BEGIN Dataset excerpts
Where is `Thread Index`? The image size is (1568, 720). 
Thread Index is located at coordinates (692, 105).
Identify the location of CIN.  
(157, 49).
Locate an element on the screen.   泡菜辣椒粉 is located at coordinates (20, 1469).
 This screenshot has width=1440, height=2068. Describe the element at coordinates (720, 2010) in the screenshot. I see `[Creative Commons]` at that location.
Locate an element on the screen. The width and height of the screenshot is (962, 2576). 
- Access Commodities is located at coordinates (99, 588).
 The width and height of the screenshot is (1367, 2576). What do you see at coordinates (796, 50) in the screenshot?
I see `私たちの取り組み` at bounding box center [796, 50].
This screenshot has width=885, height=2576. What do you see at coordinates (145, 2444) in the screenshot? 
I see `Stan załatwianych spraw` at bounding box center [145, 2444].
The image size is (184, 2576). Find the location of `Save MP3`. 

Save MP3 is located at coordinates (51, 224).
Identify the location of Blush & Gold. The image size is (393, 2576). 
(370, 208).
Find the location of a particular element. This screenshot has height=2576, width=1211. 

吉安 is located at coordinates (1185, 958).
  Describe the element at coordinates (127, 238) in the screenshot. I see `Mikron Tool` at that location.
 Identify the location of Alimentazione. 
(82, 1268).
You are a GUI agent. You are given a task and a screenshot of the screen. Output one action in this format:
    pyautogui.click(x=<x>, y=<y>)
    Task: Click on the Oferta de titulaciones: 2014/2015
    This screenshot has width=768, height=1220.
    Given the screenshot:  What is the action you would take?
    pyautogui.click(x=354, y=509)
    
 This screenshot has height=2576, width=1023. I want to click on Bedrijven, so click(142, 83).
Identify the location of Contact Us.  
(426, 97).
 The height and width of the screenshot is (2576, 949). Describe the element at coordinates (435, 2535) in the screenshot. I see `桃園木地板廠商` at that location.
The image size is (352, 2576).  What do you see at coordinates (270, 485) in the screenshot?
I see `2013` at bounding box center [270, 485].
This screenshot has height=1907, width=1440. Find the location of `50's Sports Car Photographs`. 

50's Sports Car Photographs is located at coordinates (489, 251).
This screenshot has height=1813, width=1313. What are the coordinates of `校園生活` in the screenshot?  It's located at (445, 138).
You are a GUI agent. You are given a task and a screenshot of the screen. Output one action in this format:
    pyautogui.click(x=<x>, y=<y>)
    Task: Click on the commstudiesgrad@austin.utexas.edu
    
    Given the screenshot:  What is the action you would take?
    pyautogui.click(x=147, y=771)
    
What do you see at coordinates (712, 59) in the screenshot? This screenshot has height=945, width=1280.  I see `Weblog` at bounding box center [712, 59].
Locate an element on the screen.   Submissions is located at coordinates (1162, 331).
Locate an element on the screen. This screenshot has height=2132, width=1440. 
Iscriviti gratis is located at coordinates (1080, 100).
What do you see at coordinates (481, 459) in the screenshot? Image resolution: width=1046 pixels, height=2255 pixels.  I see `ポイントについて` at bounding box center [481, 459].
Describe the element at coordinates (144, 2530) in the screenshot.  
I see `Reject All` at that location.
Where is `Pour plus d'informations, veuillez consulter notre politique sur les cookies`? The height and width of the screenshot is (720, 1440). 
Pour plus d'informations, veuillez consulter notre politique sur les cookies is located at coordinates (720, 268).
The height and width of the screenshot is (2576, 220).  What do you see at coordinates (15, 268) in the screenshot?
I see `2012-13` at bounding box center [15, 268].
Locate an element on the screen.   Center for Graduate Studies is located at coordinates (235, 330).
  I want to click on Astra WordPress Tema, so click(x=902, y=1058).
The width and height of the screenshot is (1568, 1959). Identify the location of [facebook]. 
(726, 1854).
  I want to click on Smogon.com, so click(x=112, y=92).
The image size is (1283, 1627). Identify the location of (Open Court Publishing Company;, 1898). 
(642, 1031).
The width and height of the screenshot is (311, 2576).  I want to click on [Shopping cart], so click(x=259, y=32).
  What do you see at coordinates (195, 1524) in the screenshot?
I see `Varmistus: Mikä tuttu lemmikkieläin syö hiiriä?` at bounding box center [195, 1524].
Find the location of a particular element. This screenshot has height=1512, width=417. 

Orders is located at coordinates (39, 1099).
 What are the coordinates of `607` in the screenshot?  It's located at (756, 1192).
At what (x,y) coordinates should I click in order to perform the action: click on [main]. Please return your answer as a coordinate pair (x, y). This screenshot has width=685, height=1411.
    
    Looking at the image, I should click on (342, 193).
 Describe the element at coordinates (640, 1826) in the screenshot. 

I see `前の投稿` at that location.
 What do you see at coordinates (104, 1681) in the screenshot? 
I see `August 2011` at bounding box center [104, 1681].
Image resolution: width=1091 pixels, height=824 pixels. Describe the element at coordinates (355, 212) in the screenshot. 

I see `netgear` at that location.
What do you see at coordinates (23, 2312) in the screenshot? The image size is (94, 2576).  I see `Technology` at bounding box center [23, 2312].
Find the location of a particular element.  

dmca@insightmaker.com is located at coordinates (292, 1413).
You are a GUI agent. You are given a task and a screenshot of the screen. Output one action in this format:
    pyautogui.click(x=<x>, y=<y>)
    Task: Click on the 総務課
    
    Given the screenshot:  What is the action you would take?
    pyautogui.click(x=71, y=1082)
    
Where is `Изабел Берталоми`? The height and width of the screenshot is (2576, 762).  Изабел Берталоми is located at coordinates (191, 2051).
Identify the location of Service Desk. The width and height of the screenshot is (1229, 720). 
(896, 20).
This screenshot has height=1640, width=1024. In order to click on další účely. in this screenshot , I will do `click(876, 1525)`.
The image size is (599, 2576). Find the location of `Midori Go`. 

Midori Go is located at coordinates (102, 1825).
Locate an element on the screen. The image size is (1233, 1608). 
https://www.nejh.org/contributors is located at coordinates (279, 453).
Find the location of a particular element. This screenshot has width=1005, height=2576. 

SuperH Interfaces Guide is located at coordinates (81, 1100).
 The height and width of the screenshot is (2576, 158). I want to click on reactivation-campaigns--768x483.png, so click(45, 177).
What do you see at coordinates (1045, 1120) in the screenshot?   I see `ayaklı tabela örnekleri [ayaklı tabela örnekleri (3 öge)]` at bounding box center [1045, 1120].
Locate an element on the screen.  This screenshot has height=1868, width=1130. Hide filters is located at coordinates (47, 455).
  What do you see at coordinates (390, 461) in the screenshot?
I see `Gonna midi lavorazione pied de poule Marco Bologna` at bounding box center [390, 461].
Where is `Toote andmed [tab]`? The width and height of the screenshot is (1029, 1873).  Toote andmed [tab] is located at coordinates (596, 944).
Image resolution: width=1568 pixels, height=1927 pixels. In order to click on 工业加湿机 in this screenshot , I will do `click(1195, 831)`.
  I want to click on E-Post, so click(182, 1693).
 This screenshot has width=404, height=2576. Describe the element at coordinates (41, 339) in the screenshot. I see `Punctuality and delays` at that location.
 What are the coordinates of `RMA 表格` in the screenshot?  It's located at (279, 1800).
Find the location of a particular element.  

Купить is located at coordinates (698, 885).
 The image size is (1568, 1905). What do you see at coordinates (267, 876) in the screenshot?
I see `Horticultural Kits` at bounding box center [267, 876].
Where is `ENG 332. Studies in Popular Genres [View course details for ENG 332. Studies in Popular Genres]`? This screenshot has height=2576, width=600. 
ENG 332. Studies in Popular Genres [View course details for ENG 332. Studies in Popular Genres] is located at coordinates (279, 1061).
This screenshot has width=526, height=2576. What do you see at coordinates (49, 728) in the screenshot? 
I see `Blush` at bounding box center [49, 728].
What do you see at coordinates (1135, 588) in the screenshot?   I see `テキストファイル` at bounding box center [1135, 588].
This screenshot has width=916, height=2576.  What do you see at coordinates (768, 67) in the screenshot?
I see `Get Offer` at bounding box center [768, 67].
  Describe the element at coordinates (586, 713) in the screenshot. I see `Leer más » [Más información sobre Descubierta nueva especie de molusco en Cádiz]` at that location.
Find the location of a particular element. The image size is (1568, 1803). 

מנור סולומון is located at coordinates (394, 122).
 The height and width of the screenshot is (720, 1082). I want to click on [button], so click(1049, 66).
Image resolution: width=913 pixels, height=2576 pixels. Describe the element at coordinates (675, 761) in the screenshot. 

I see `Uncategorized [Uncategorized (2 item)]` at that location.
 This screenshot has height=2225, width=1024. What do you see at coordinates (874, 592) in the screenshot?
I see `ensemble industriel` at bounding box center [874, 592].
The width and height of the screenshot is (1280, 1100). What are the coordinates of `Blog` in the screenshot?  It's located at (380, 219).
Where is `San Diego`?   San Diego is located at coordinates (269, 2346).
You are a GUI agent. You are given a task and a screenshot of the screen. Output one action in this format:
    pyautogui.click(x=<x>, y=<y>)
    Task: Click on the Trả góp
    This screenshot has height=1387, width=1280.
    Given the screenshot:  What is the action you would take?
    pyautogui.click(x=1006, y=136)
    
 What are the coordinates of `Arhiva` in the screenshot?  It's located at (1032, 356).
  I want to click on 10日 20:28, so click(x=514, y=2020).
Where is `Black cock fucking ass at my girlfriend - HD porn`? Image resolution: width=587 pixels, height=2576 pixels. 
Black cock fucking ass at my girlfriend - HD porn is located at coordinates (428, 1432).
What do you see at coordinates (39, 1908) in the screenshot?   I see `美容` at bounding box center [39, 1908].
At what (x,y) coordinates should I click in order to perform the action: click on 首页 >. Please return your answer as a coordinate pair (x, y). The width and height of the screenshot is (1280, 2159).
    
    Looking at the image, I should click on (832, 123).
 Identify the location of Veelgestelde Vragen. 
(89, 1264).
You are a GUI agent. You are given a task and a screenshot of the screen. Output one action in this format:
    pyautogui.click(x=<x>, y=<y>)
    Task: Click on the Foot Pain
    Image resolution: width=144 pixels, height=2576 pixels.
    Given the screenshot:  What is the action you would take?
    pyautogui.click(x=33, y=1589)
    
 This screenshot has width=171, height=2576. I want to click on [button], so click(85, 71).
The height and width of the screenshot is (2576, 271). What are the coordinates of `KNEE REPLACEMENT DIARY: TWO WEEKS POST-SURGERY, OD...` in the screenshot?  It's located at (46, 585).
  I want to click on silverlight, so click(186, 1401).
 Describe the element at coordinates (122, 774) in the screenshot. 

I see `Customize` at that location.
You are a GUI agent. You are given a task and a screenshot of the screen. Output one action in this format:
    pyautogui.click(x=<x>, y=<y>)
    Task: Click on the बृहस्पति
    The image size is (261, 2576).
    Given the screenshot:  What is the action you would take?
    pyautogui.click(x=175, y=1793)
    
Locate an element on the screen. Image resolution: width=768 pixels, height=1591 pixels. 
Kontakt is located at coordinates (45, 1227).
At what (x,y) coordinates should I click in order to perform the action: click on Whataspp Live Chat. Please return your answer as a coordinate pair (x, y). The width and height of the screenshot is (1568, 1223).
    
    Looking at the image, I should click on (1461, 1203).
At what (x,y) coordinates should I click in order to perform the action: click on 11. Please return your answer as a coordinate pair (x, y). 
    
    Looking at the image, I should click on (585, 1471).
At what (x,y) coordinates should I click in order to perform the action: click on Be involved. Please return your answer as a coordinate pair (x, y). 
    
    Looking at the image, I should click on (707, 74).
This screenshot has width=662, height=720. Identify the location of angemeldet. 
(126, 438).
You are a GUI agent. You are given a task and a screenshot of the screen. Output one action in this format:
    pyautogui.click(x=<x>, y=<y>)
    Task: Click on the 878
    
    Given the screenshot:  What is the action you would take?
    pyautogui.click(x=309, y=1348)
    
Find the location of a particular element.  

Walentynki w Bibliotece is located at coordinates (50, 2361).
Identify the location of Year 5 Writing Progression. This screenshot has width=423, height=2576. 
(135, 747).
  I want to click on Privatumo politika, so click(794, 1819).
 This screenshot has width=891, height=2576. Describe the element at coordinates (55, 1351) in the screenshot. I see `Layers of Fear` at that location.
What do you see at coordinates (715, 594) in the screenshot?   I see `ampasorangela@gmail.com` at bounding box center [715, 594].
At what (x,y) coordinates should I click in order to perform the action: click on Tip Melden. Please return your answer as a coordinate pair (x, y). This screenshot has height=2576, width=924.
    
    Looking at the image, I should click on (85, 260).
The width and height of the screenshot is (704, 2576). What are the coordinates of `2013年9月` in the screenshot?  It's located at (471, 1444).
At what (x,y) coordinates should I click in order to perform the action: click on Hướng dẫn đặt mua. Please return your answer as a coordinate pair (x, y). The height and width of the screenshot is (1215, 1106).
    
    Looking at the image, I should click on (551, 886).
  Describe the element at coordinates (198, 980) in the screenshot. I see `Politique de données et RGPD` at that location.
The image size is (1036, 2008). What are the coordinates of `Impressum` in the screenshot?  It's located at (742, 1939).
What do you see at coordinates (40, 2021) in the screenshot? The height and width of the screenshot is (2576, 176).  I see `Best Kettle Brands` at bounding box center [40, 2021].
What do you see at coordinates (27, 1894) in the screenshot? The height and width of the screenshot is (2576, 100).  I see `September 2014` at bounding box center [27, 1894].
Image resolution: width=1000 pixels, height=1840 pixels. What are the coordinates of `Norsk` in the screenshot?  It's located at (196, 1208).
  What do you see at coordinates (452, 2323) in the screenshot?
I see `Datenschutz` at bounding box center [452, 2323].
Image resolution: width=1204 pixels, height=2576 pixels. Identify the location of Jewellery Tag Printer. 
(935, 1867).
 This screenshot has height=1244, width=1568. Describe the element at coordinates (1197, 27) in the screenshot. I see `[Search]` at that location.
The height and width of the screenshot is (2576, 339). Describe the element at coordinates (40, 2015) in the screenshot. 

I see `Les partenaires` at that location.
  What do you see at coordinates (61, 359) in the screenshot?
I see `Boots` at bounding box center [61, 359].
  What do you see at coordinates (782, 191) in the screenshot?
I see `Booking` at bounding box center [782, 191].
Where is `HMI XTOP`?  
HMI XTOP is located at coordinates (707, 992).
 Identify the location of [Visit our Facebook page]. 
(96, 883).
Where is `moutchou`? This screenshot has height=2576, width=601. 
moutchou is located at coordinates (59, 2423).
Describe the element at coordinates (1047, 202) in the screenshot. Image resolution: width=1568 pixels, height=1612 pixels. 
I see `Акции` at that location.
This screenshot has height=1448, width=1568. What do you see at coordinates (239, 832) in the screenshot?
END Dataset excerpts
◆ Challenge: Convert the listing, starting at the line that contains "is (720, 1440)." and ending at the line that contains "coordinates (720, 268).", into a two-column CSV with the header input,output. Each line to be answered goes in input and its answer in output, with every field quoted and any line breaks turned into spaces.

◆ Answer to this problem:
input,output
"Where is `Pour plus d'informations, veuillez consulter notre politique sur les cookies`? The height and width of the screenshot is (720, 1440).","Pour plus d'informations, veuillez consulter notre politique sur les cookies is located at coordinates (720, 268)."